#### WHAT TO DO
Write the listing out again word for word, leaving each picture behind.
BEGIN
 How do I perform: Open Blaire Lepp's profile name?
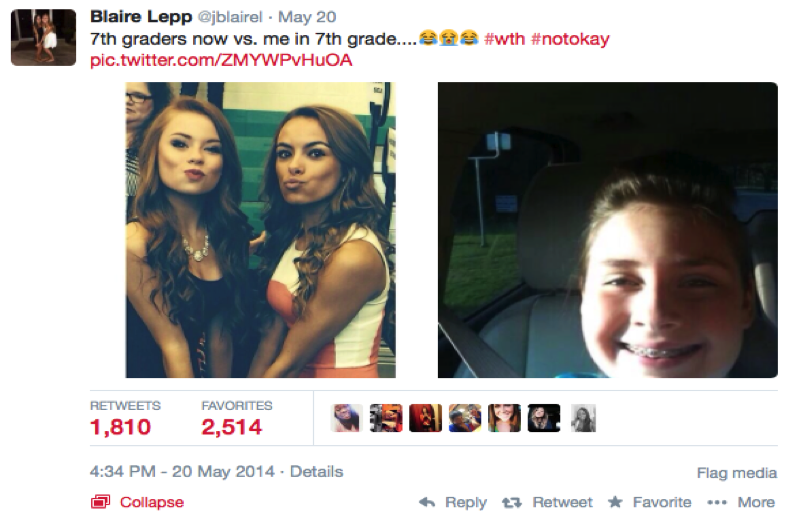(x=141, y=17)
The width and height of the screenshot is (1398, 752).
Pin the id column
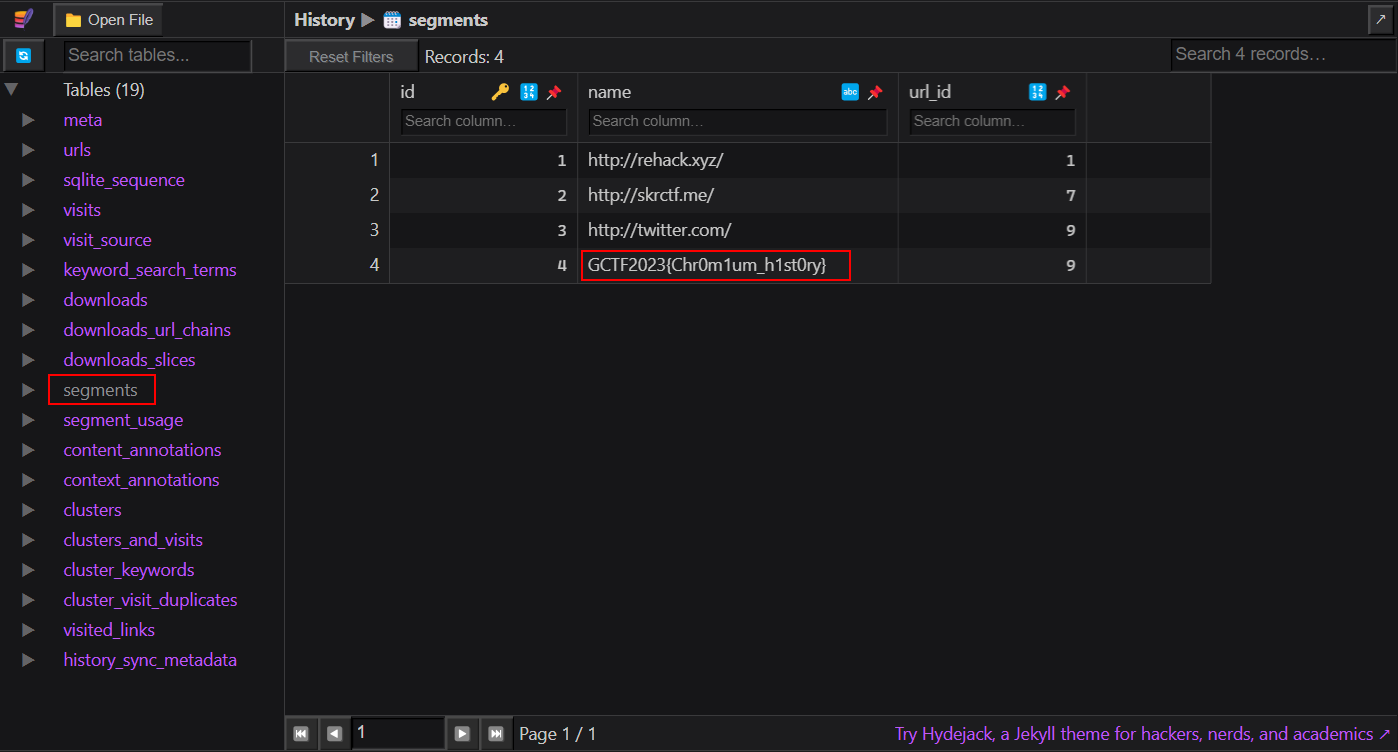point(554,92)
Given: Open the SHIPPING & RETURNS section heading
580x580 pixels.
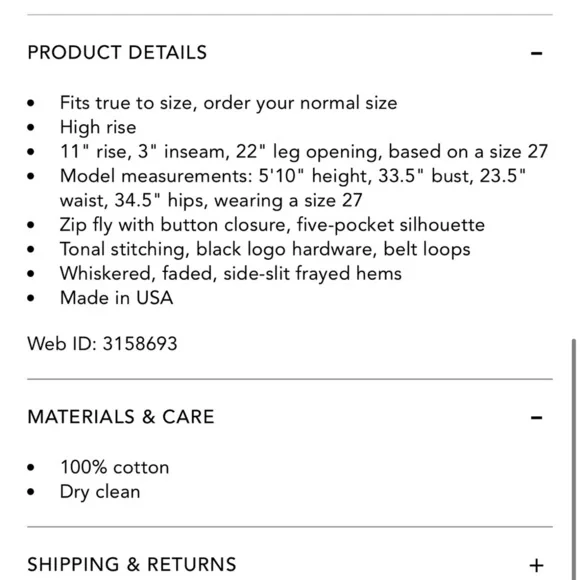Looking at the screenshot, I should [x=132, y=564].
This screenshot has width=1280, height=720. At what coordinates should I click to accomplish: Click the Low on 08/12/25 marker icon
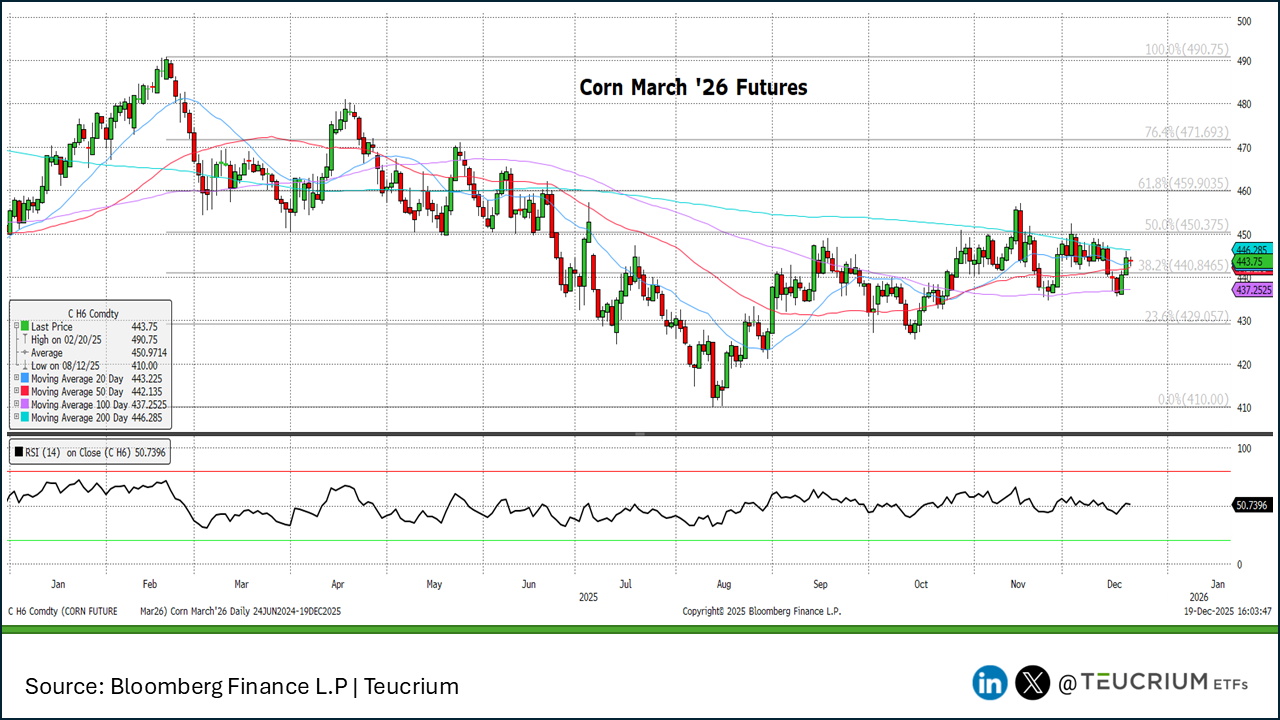coord(24,366)
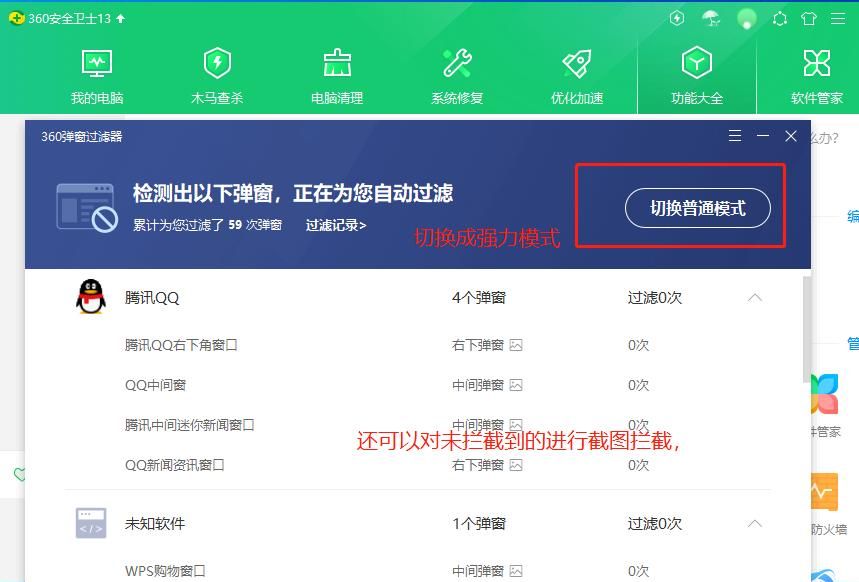Select the 电脑清理 cleanup feature
The height and width of the screenshot is (582, 859).
(x=337, y=73)
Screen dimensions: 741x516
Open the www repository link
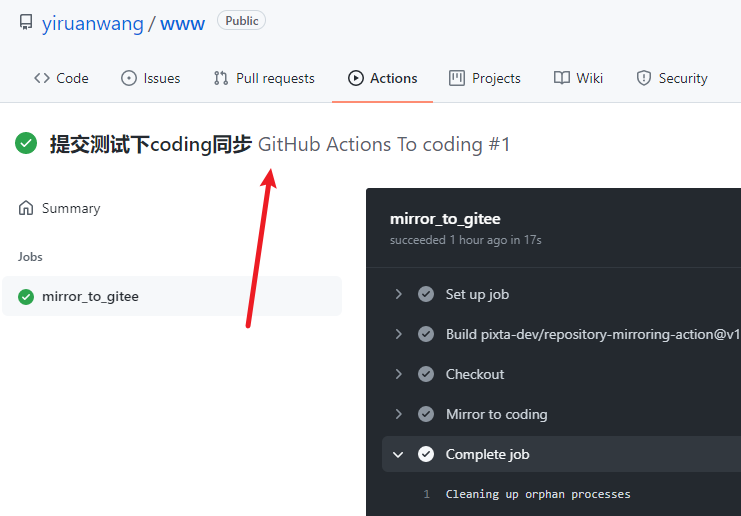tap(182, 24)
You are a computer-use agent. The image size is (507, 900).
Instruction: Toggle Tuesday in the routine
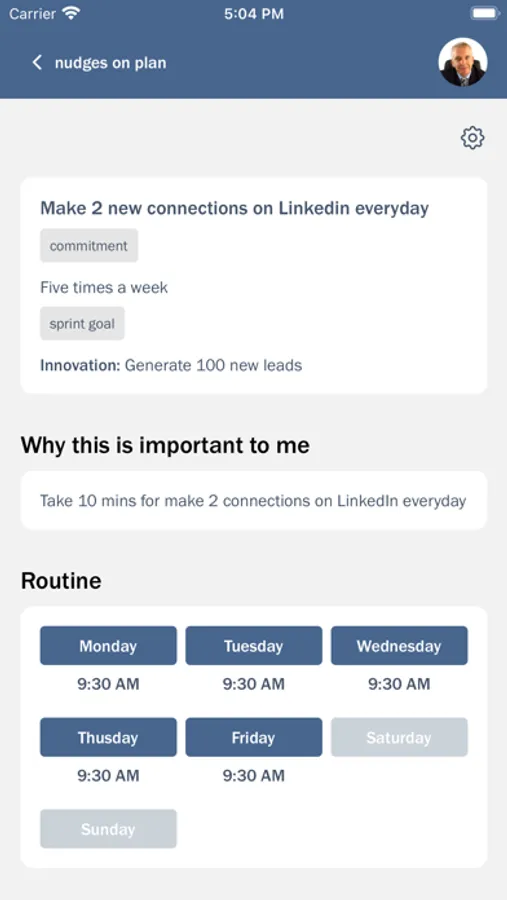pos(254,646)
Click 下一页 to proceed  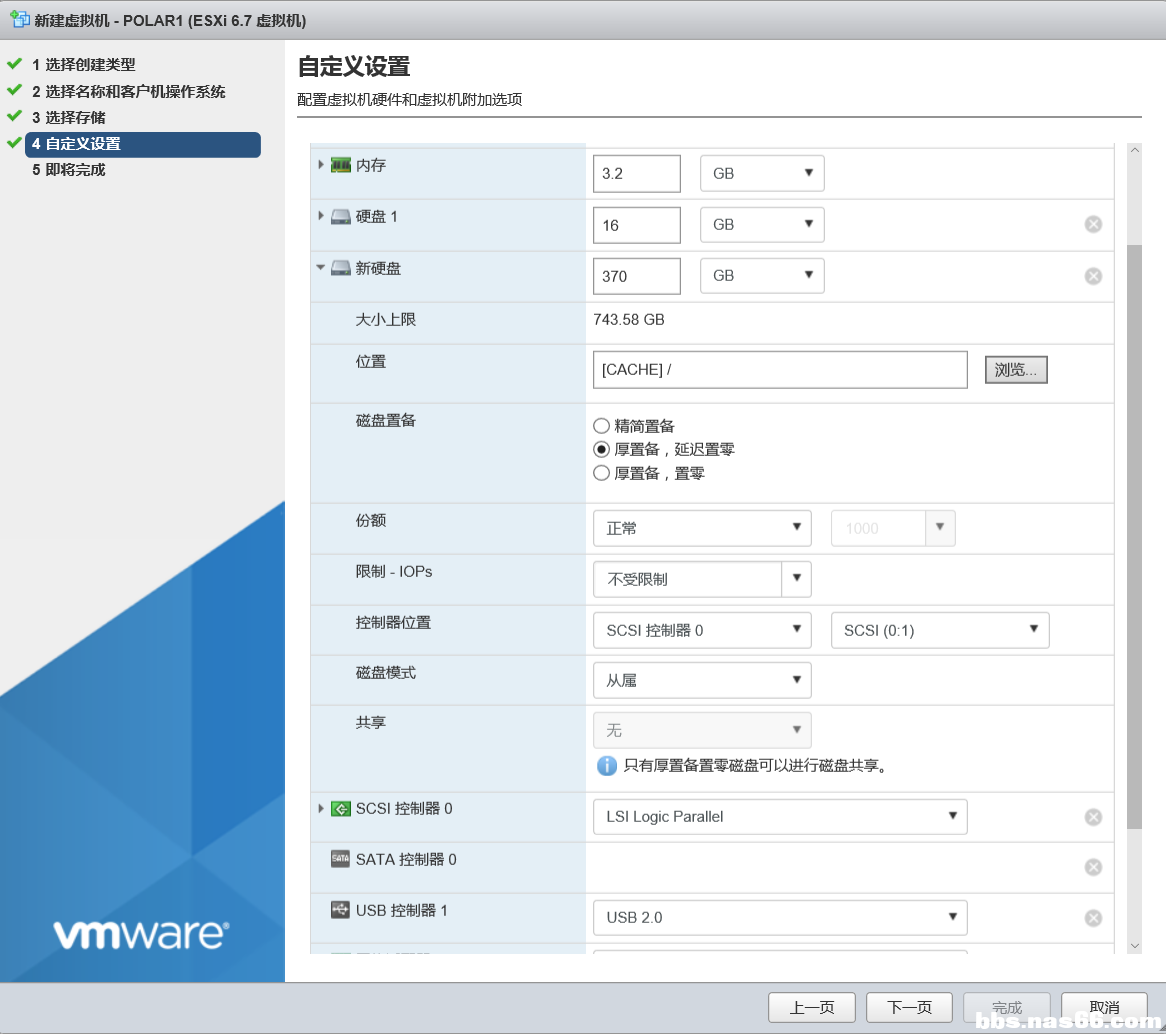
END
#### ANSWER SPACE
 How do I perform: Open Blaire Lepp's profile name?
(x=141, y=17)
The width and height of the screenshot is (1398, 752).
Pin the id column
point(554,92)
Given: Open the SHIPPING & RETURNS section heading
580x580 pixels.
Looking at the screenshot, I should [x=132, y=564].
This screenshot has width=1280, height=720. At what coordinates should I click to accomplish: Click the Low on 08/12/25 marker icon
coord(24,366)
Select the 电脑清理 cleanup feature
The height and width of the screenshot is (582, 859).
(x=337, y=73)
Screen dimensions: 741x516
Open the www repository link
tap(182, 24)
You are a computer-use agent. The image size is (507, 900).
Instruction: Toggle Tuesday in the routine
pos(254,646)
Click 下一页 to proceed  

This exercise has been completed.